The case for optimism about Western democracy

In five months, we could be living in a world where:

  • British voters have wisely rejected Brexit, and prime minister David Cameron continues the drive to reform the European Union and its institutions,
  • Donald Trump has been vanquished by an even wiser American electorate that has turned to two eminently qualified alternatives in Hillary Clinton and Gary Johnson,
  • Venezuela has (through legal methods) removed its socialist president from power, ending 18 years of chavismo,
  • Alain Juppé has defeated Nicolas Sarkozy for the center-right presidential nomination and is poised to defeat Marine Le Pen in the first round of France’s spring presidential election,
  • Matteo Renzi has won a referendum endorsing his broad course to reforming the Italian economy and political system, and
  • Angela Merkel will be well on her way to a fourth term as Germany’s chancellor, giving her a mandate to reform and repair the clear damage to the European Union.

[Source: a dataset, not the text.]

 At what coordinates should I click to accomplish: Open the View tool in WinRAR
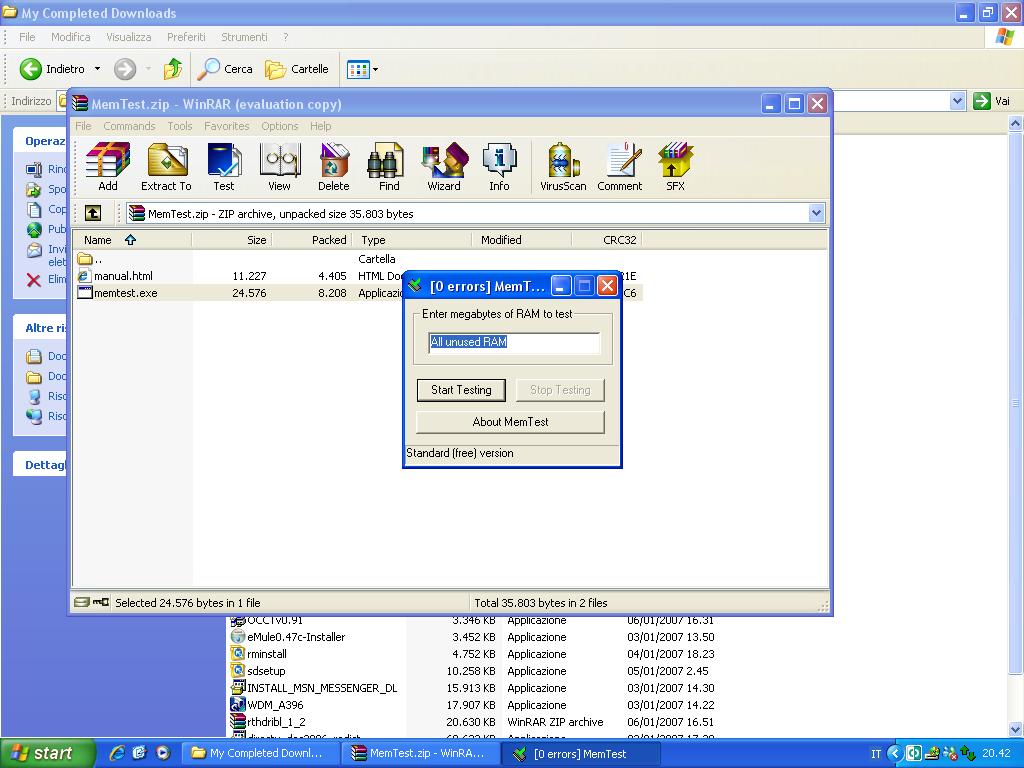click(279, 166)
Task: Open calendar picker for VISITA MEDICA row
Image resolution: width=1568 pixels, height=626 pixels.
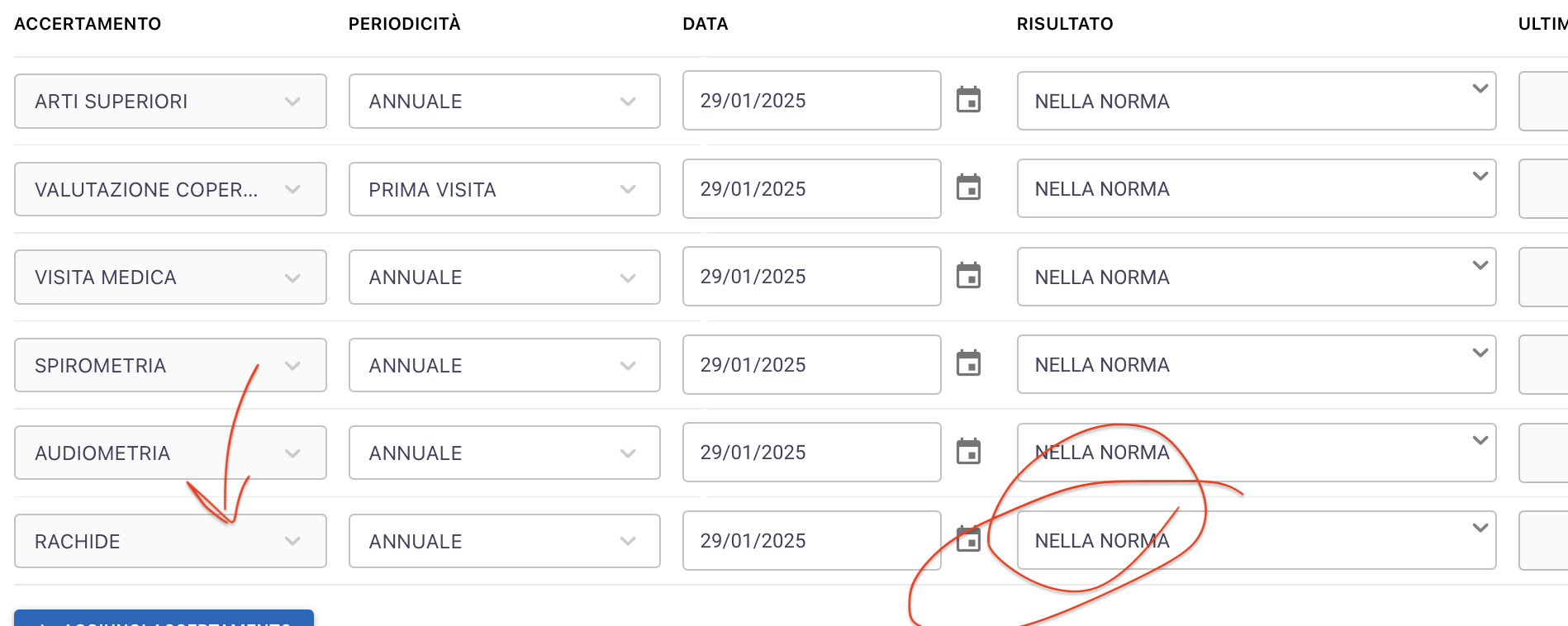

(Though Brazil, Japan, China, India, Russia, Egypt, the Philippines and Indonesia could still be in deep trouble).

The point here isn’t to be Pollyanna. But maybe the pessimism that extremism is sweeping the United States and Europe will turn out to be wrong. There’s every chance that at the end of this awful year, we’ll all wake up to electorates that have landed on the side of reforming our institutions, not tearing them down.